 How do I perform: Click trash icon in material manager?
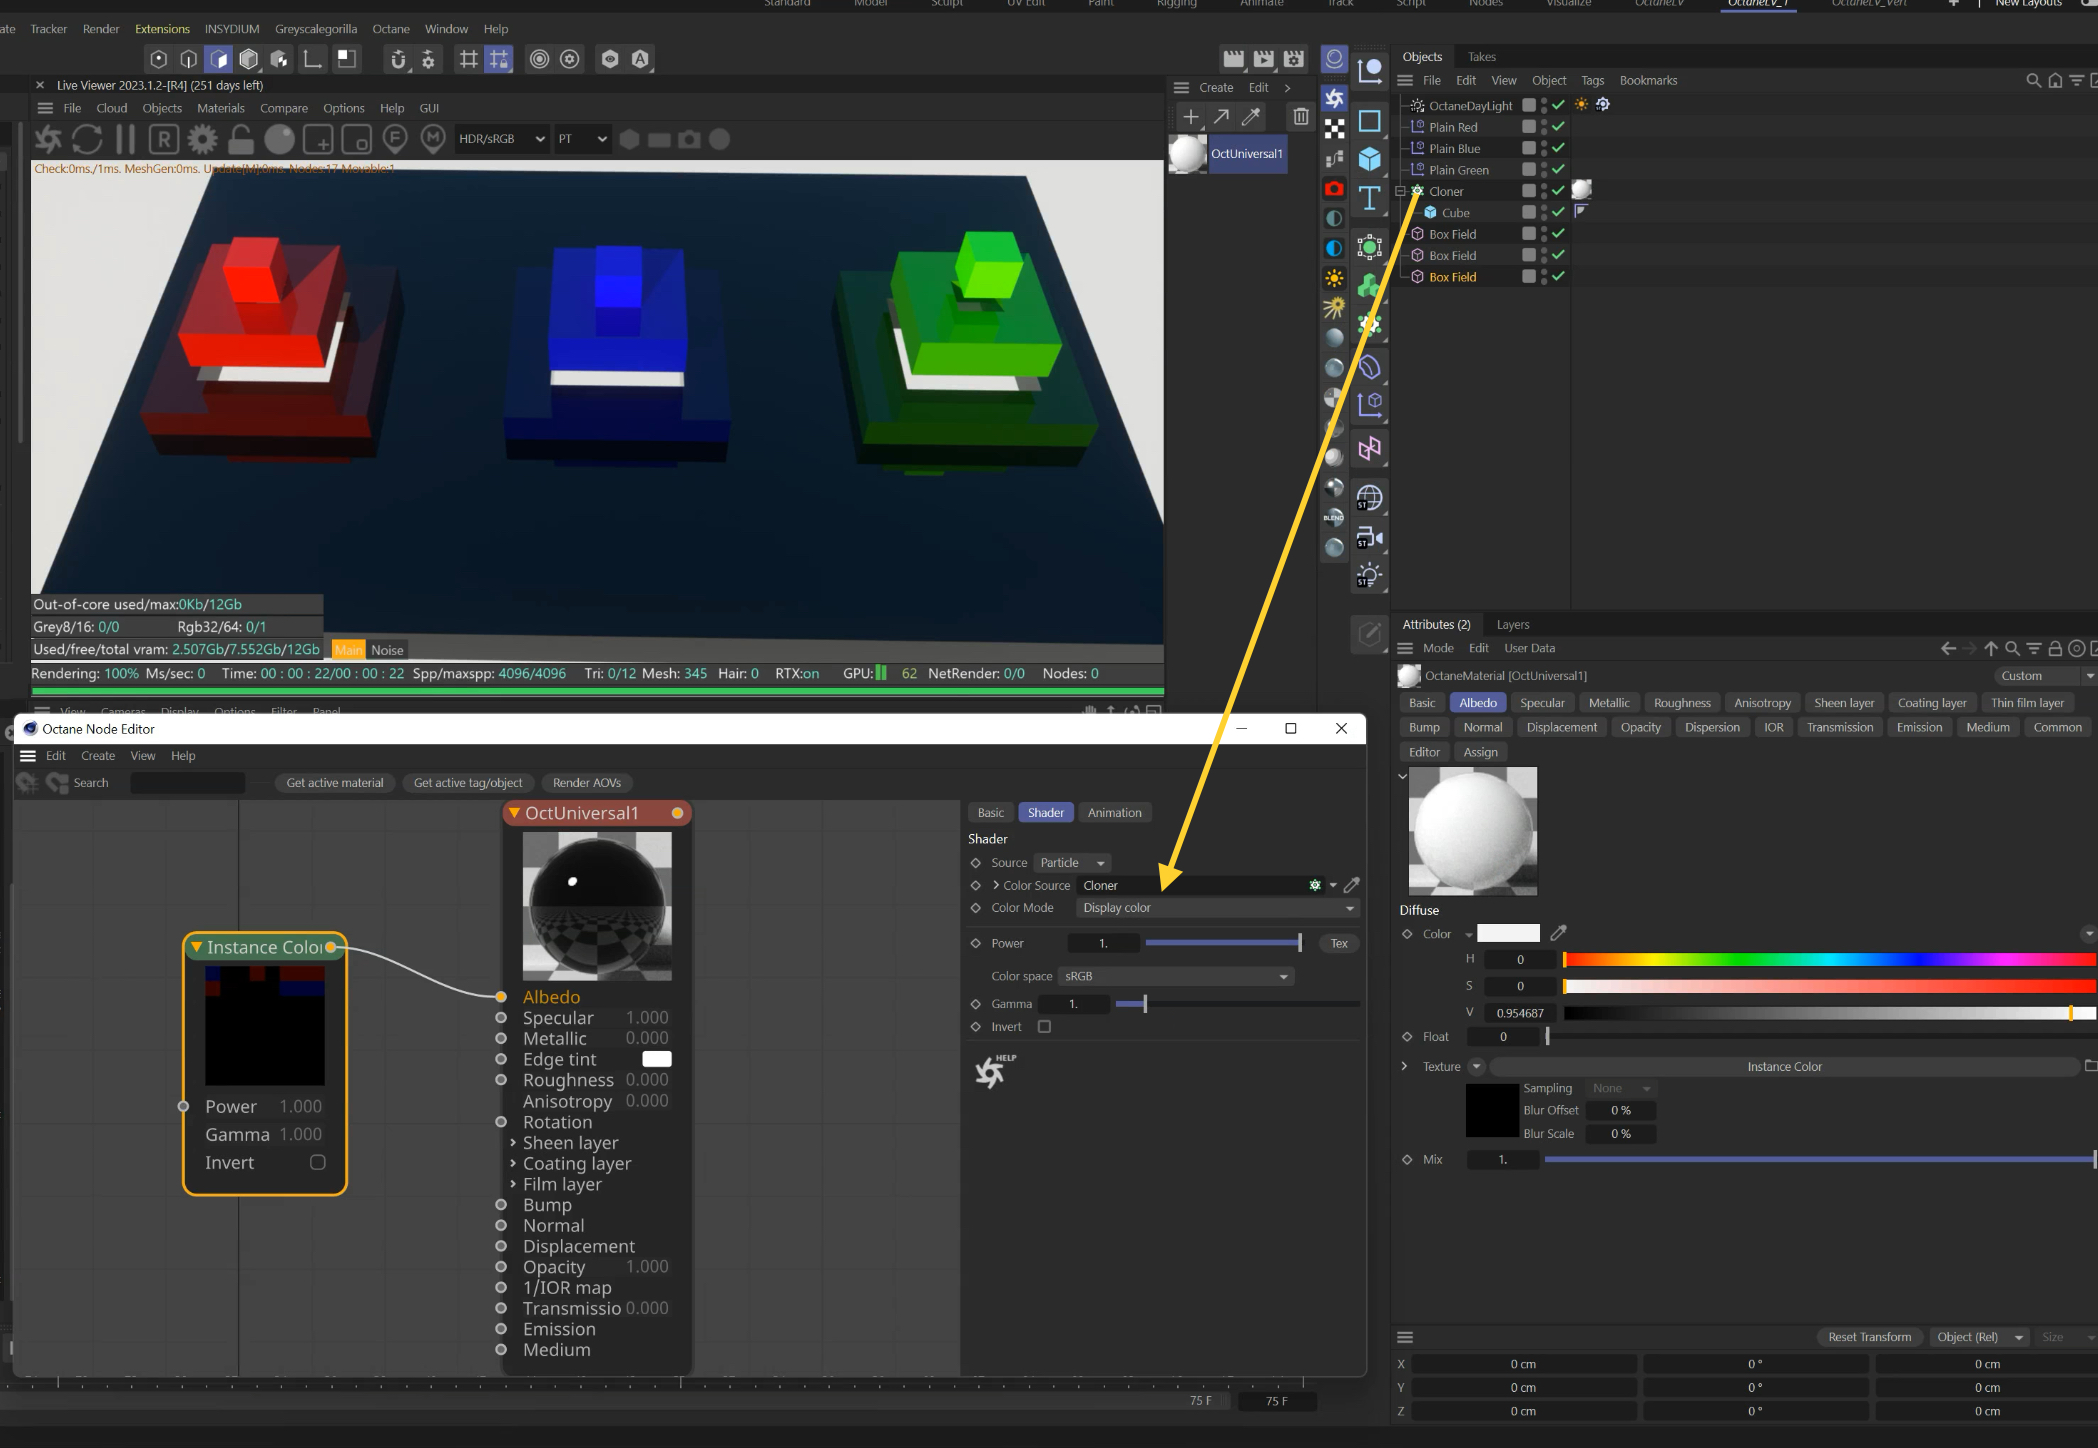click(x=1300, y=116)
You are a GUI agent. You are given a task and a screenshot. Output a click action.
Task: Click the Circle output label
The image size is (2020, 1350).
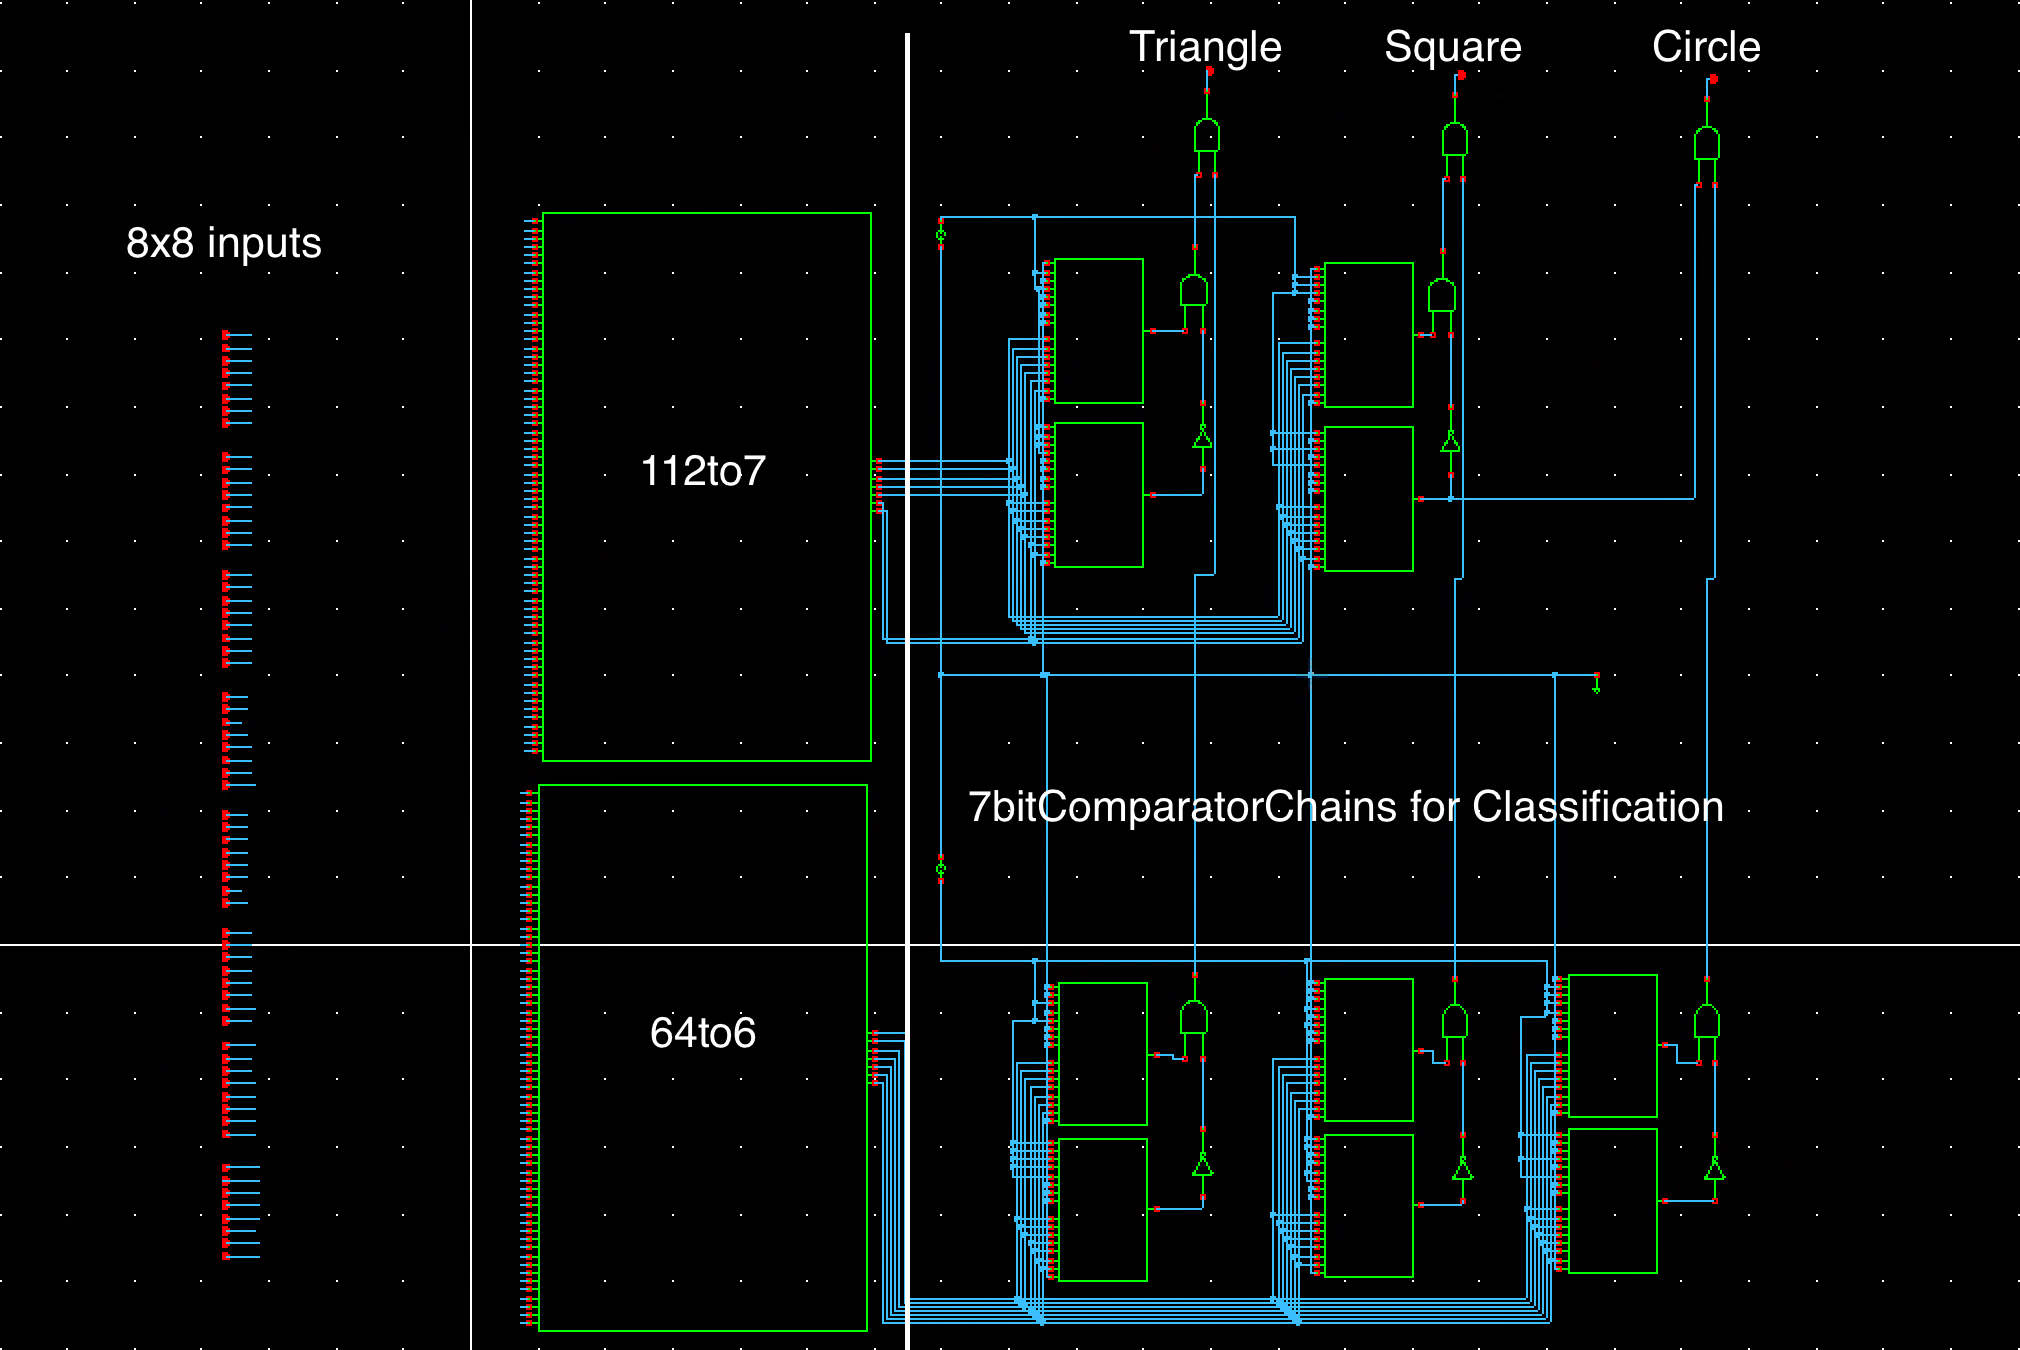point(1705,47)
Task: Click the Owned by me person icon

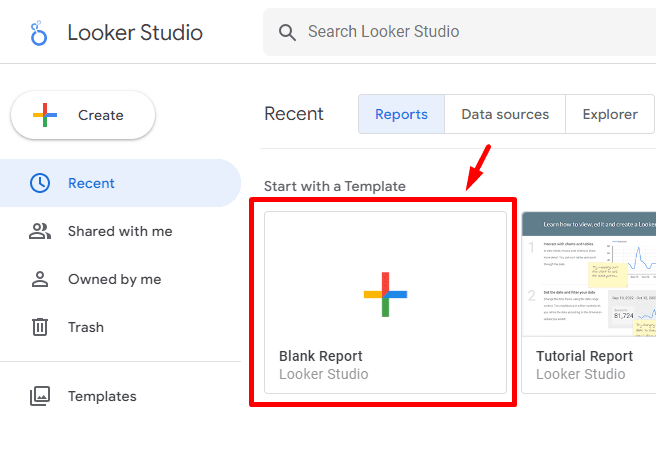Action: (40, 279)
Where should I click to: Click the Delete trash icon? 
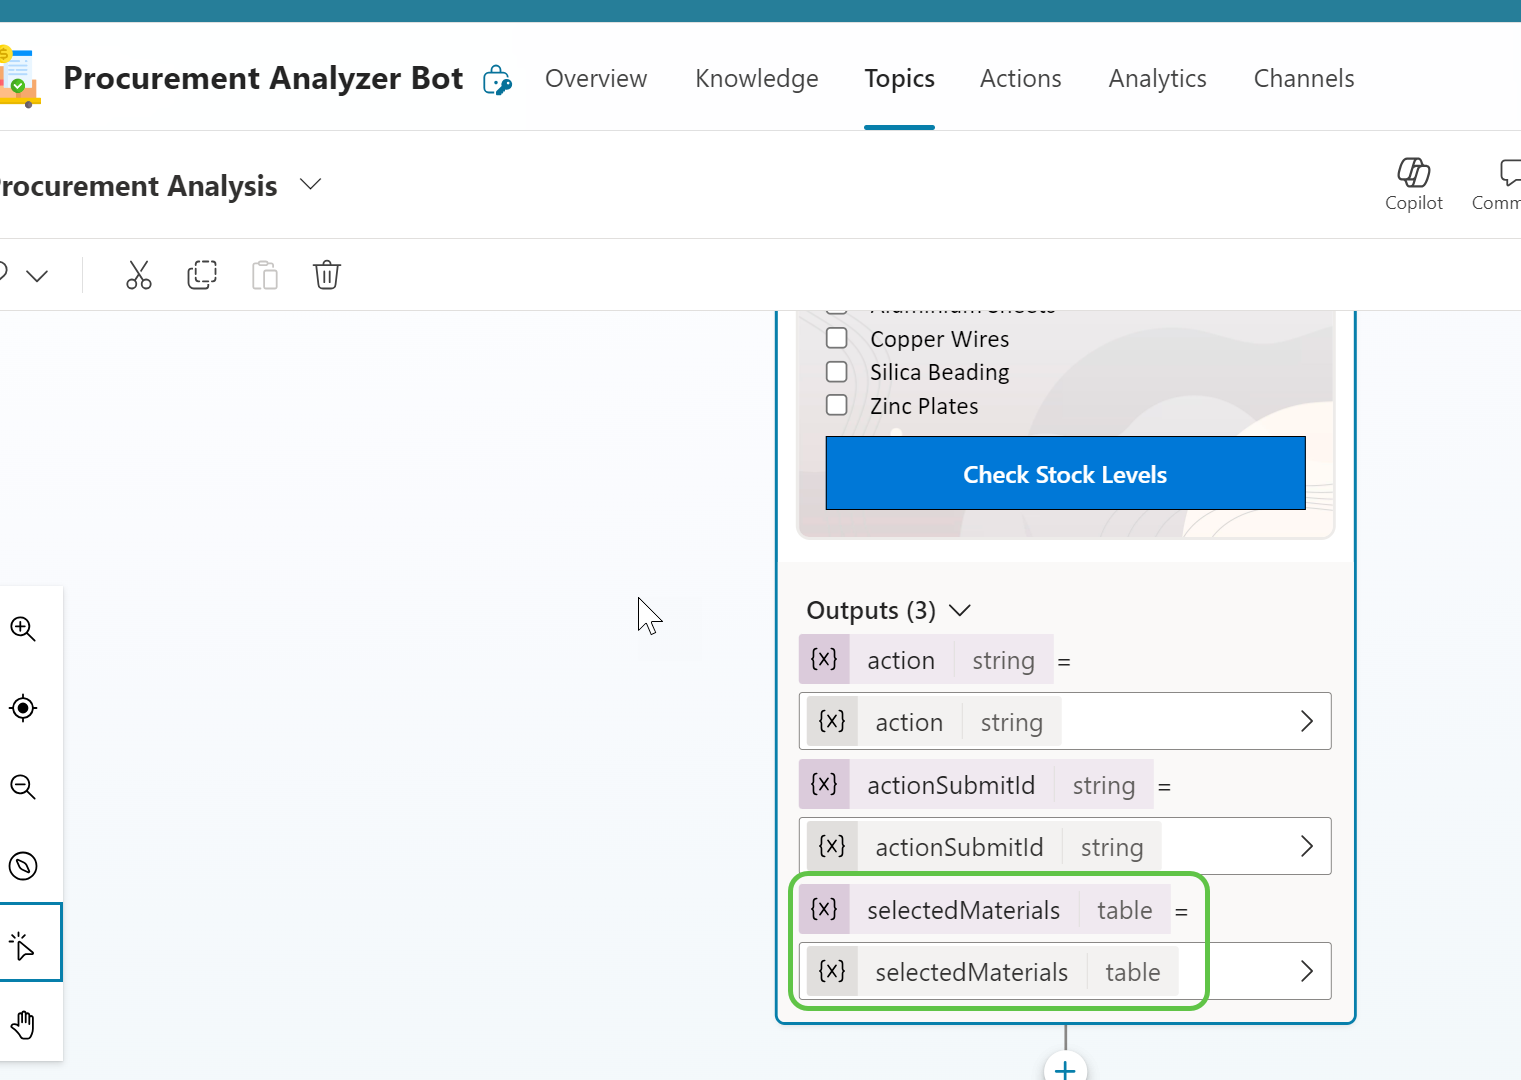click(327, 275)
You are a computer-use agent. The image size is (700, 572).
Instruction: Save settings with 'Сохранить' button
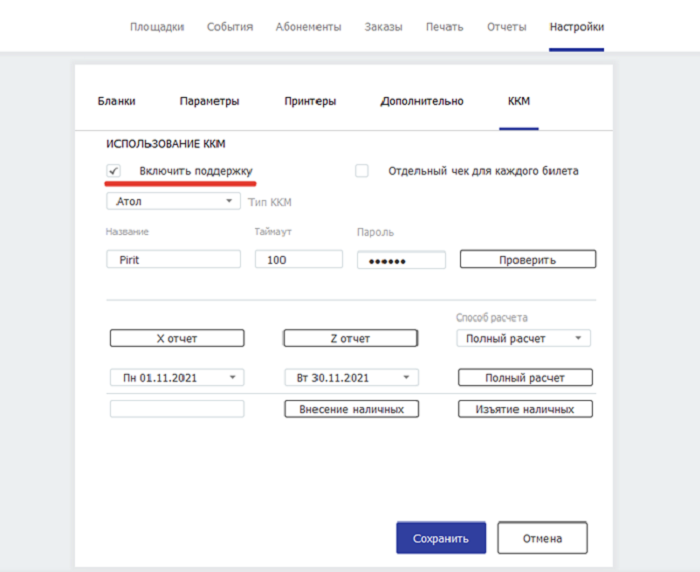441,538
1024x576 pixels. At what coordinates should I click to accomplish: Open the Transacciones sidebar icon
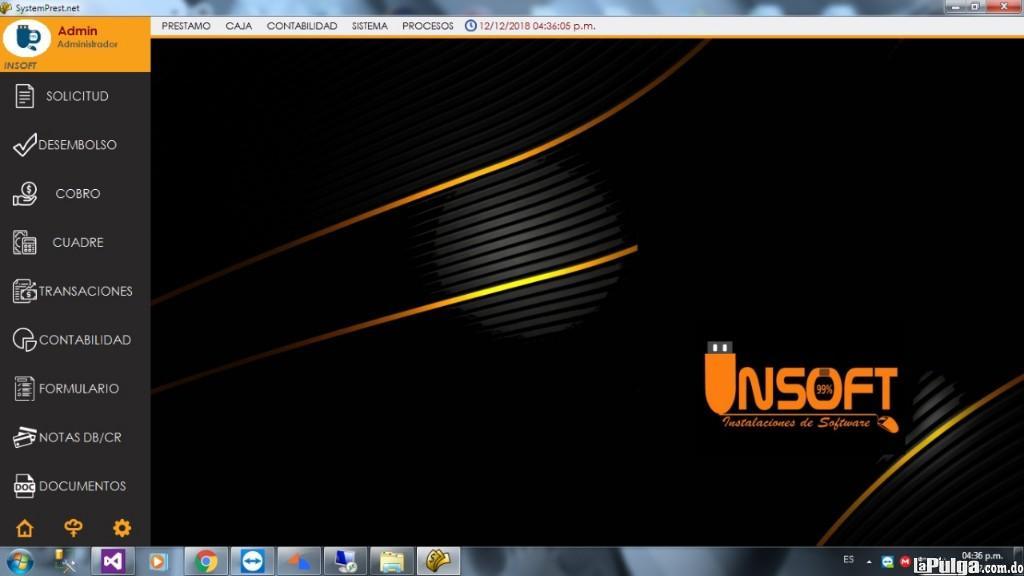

INSTRUCTIONS FOR THE TASK — Print the stretch of entries from the very first line through the line containing "click(327, 275)", with both ends included, and leave the pictures out.

WRITTEN RESPONSE —
 How do I perform: Click trash icon in material manager?
click(x=1300, y=116)
You are a GUI agent. You are given a task and a screenshot. Output a click action.
Task: Click the Circle output label
The image size is (2020, 1350).
point(1705,47)
Task: Click the Owned by me person icon

Action: (40, 279)
Where should I click to: Click the Delete trash icon? 
click(327, 275)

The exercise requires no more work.